__Exercise details__. Render the listing below as a Markdown table with the columns "No." and "Text", putting each line's sequence number under "No." and the line itself under "Text". Leave out blank lines.

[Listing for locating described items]
..............................
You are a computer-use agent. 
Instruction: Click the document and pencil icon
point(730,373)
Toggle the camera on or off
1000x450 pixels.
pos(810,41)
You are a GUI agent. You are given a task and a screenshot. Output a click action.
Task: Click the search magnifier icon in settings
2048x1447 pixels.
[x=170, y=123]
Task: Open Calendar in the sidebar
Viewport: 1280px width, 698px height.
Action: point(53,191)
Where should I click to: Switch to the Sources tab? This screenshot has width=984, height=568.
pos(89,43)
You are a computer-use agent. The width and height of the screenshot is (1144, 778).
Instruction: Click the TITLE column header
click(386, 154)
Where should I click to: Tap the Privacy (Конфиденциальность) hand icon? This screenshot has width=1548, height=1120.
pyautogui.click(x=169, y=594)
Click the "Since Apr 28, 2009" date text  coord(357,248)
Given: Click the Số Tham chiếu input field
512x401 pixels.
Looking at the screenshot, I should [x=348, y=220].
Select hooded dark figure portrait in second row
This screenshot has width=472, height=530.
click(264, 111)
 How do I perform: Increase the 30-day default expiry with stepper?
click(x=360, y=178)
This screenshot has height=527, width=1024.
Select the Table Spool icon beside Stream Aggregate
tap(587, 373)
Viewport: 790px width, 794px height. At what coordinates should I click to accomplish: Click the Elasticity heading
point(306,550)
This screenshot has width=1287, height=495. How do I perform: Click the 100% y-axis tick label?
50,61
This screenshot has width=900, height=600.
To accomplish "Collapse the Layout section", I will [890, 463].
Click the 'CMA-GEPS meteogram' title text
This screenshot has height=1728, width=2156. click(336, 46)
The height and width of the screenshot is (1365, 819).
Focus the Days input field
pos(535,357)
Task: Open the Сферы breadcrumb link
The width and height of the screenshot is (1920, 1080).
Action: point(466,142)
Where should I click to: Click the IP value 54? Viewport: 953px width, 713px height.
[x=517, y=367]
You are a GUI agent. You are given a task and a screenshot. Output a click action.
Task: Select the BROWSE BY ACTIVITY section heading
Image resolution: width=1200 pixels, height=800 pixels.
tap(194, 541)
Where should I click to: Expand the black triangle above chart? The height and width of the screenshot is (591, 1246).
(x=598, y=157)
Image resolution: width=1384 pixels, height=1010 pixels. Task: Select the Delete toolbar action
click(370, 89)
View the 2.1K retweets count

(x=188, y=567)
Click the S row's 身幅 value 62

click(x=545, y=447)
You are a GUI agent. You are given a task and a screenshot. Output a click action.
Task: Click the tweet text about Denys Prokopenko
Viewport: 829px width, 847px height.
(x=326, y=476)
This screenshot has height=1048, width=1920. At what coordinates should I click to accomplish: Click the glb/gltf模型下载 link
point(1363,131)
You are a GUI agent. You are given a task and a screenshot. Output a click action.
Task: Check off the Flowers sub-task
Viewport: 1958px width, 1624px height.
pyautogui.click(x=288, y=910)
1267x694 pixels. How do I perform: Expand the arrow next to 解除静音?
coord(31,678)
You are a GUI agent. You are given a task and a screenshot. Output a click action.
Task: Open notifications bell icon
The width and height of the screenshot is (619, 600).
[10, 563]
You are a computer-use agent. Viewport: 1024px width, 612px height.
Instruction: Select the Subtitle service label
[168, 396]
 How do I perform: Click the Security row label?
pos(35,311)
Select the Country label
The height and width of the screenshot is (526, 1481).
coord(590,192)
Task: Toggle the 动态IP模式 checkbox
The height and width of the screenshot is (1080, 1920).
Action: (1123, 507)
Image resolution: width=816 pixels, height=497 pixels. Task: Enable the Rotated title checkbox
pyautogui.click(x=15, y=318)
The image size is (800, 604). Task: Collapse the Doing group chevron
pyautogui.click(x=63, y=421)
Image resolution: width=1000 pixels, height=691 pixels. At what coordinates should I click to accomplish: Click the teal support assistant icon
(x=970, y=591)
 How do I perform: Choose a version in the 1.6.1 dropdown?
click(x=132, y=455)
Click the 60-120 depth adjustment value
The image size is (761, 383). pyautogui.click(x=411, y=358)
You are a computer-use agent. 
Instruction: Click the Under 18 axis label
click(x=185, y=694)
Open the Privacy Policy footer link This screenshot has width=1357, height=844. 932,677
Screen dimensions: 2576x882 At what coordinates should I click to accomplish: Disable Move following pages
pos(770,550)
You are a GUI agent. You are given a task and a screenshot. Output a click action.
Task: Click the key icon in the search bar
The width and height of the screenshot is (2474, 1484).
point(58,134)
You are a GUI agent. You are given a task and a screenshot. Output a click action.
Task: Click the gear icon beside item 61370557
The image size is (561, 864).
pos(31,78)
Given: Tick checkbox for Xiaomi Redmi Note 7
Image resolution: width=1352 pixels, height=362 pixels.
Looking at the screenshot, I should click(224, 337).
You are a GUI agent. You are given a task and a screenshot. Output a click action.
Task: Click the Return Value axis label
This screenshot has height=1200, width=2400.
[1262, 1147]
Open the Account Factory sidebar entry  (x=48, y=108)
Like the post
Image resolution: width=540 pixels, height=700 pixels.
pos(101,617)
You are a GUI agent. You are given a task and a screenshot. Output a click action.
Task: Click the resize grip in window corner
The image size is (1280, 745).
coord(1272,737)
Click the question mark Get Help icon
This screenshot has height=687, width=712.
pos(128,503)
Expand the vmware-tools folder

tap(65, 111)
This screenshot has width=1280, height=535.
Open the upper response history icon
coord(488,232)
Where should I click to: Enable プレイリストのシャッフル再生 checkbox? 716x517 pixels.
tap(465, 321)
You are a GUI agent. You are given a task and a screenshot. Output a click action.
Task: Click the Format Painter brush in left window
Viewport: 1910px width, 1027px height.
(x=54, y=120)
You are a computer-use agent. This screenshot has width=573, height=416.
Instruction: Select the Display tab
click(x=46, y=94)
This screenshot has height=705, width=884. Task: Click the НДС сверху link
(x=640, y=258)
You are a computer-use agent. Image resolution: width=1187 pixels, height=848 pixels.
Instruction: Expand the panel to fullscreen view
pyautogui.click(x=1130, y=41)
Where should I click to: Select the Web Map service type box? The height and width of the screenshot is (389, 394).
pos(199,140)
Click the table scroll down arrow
..............................
__Output of the task__.
| No. | Text |
|---|---|
| 1 | You are a computer-use agent.  |
| 2 | Instruction: Click the document and pencil icon |
| 3 | point(730,373) |
| 4 | Toggle the camera on or off |
| 5 | 1000x450 pixels. |
| 6 | pos(810,41) |
| 7 | You are a GUI agent. You are given a task and a screenshot. Output a click action. |
| 8 | Task: Click the search magnifier icon in settings |
| 9 | 2048x1447 pixels. |
| 10 | [x=170, y=123] |
| 11 | Task: Open Calendar in the sidebar |
| 12 | Viewport: 1280px width, 698px height. |
| 13 | Action: point(53,191) |
| 14 | Where should I click to: Switch to the Sources tab? This screenshot has width=984, height=568. |
| 15 | pos(89,43) |
| 16 | You are a computer-use agent. The width and height of the screenshot is (1144, 778). |
| 17 | Instruction: Click the TITLE column header |
| 18 | click(386, 154) |
| 19 | Where should I click to: Tap the Privacy (Конфиденциальность) hand icon? This screenshot has width=1548, height=1120. |
| 20 | pyautogui.click(x=169, y=594) |
| 21 | Click the "Since Apr 28, 2009" date text  coord(357,248) |
| 22 | Given: Click the Số Tham chiếu input field |
| 23 | 512x401 pixels. |
| 24 | Looking at the screenshot, I should [x=348, y=220]. |
| 25 | Select hooded dark figure portrait in second row |
| 26 | This screenshot has width=472, height=530. |
| 27 | click(264, 111) |
| 28 |  How do I perform: Increase the 30-day default expiry with stepper? |
| 29 | click(x=360, y=178) |
| 30 | This screenshot has height=527, width=1024. |
| 31 | Select the Table Spool icon beside Stream Aggregate |
| 32 | tap(587, 373) |
| 33 | Viewport: 790px width, 794px height. At what coordinates should I click to accomplish: Click the Elasticity heading |
| 34 | point(306,550) |
| 35 | This screenshot has width=1287, height=495. How do I perform: Click the 100% y-axis tick label? |
| 36 | 50,61 |
| 37 | This screenshot has width=900, height=600. |
| 38 | To accomplish "Collapse the Layout section", I will [890, 463]. |
| 39 | Click the 'CMA-GEPS meteogram' title text |
| 40 | This screenshot has height=1728, width=2156. click(336, 46) |
| 41 | The height and width of the screenshot is (1365, 819). |
| 42 | Focus the Days input field |
| 43 | pos(535,357) |
| 44 | Task: Open the Сферы breadcrumb link |
| 45 | The width and height of the screenshot is (1920, 1080). |
| 46 | Action: point(466,142) |
| 47 | Where should I click to: Click the IP value 54? Viewport: 953px width, 713px height. |
| 48 | [x=517, y=367] |
| 49 | You are a GUI agent. You are given a task and a screenshot. Output a click action. |
| 50 | Task: Select the BROWSE BY ACTIVITY section heading |
| 51 | Image resolution: width=1200 pixels, height=800 pixels. |
| 52 | tap(194, 541) |
| 53 | Where should I click to: Expand the black triangle above chart? The height and width of the screenshot is (591, 1246). |
| 54 | (x=598, y=157) |
| 55 | Image resolution: width=1384 pixels, height=1010 pixels. Task: Select the Delete toolbar action |
| 56 | click(370, 89) |
| 57 | View the 2.1K retweets count |
| 58 | (x=188, y=567) |
| 59 | Click the S row's 身幅 value 62 |
| 60 | click(x=545, y=447) |
| 61 | You are a GUI agent. You are given a task and a screenshot. Output a click action. |
| 62 | Task: Click the tweet text about Denys Prokopenko |
| 63 | Viewport: 829px width, 847px height. |
| 64 | (x=326, y=476) |
| 65 | This screenshot has height=1048, width=1920. At what coordinates should I click to accomplish: Click the glb/gltf模型下载 link |
| 66 | point(1363,131) |
| 67 | You are a GUI agent. You are given a task and a screenshot. Output a click action. |
| 68 | Task: Check off the Flowers sub-task |
| 69 | Viewport: 1958px width, 1624px height. |
| 70 | pyautogui.click(x=288, y=910) |
| 71 | 1267x694 pixels. How do I perform: Expand the arrow next to 解除静音? |
| 72 | coord(31,678) |
| 73 | You are a GUI agent. You are given a task and a screenshot. Output a click action. |
| 74 | Task: Open notifications bell icon |
| 75 | The width and height of the screenshot is (619, 600). |
| 76 | [10, 563] |
| 77 | You are a computer-use agent. Viewport: 1024px width, 612px height. |
| 78 | Instruction: Select the Subtitle service label |
| 79 | [168, 396] |
| 80 |  How do I perform: Click the Security row label? |
| 81 | pos(35,311) |
| 82 | Select the Country label |
| 83 | The height and width of the screenshot is (526, 1481). |
| 84 | coord(590,192) |
| 85 | Task: Toggle the 动态IP模式 checkbox |
| 86 | The height and width of the screenshot is (1080, 1920). |
| 87 | Action: (1123, 507) |
| 88 | Image resolution: width=816 pixels, height=497 pixels. Task: Enable the Rotated title checkbox |
| 89 | pyautogui.click(x=15, y=318) |
| 90 | The image size is (800, 604). Task: Collapse the Doing group chevron |
| 91 | pyautogui.click(x=63, y=421) |
| 92 | Image resolution: width=1000 pixels, height=691 pixels. At what coordinates should I click to accomplish: Click the teal support assistant icon |
| 93 | (x=970, y=591) |
| 94 |  How do I perform: Choose a version in the 1.6.1 dropdown? |
| 95 | click(x=132, y=455) |
| 96 | Click the 60-120 depth adjustment value |
| 97 | The image size is (761, 383). pyautogui.click(x=411, y=358) |
| 98 | You are a computer-use agent.  |
| 99 | Instruction: Click the Under 18 axis label |
| 100 | click(x=185, y=694) |
| 101 | Open the Privacy Policy footer link This screenshot has width=1357, height=844. 932,677 |
| 102 | Screen dimensions: 2576x882 At what coordinates should I click to accomplish: Disable Move following pages |
| 103 | pos(770,550) |
| 104 | You are a GUI agent. You are given a task and a screenshot. Output a click action. |
| 105 | Task: Click the key icon in the search bar |
| 106 | The width and height of the screenshot is (2474, 1484). |
| 107 | point(58,134) |
| 108 | You are a GUI agent. You are given a task and a screenshot. Output a click action. |
| 109 | Task: Click the gear icon beside item 61370557 |
| 110 | The image size is (561, 864). |
| 111 | pos(31,78) |
| 112 | Given: Tick checkbox for Xiaomi Redmi Note 7 |
| 113 | Image resolution: width=1352 pixels, height=362 pixels. |
| 114 | Looking at the screenshot, I should click(224, 337). |
| 115 | You are a GUI agent. You are given a task and a screenshot. Output a click action. |
| 116 | Task: Click the Return Value axis label |
| 117 | This screenshot has height=1200, width=2400. |
| 118 | [1262, 1147] |
| 119 | Open the Account Factory sidebar entry  (x=48, y=108) |
| 120 | Like the post |
| 121 | Image resolution: width=540 pixels, height=700 pixels. |
| 122 | pos(101,617) |
| 123 | You are a GUI agent. You are given a task and a screenshot. Output a click action. |
| 124 | Task: Click the resize grip in window corner |
| 125 | The image size is (1280, 745). |
| 126 | coord(1272,737) |
| 127 | Click the question mark Get Help icon |
| 128 | This screenshot has height=687, width=712. |
| 129 | pos(128,503) |
| 130 | Expand the vmware-tools folder |
| 131 | tap(65, 111) |
| 132 | This screenshot has width=1280, height=535. |
| 133 | Open the upper response history icon |
| 134 | coord(488,232) |
| 135 | Where should I click to: Enable プレイリストのシャッフル再生 checkbox? 716x517 pixels. |
| 136 | tap(465, 321) |
| 137 | You are a GUI agent. You are given a task and a screenshot. Output a click action. |
| 138 | Task: Click the Format Painter brush in left window |
| 139 | Viewport: 1910px width, 1027px height. |
| 140 | (x=54, y=120) |
| 141 | You are a computer-use agent. This screenshot has width=573, height=416. |
| 142 | Instruction: Select the Display tab |
| 143 | click(x=46, y=94) |
| 144 | This screenshot has height=705, width=884. Task: Click the НДС сверху link |
| 145 | (x=640, y=258) |
| 146 | You are a computer-use agent. Image resolution: width=1187 pixels, height=848 pixels. |
| 147 | Instruction: Expand the panel to fullscreen view |
| 148 | pyautogui.click(x=1130, y=41) |
| 149 | Where should I click to: Select the Web Map service type box? The height and width of the screenshot is (389, 394). |
| 150 | pos(199,140) |
| 151 | Click the table scroll down arrow |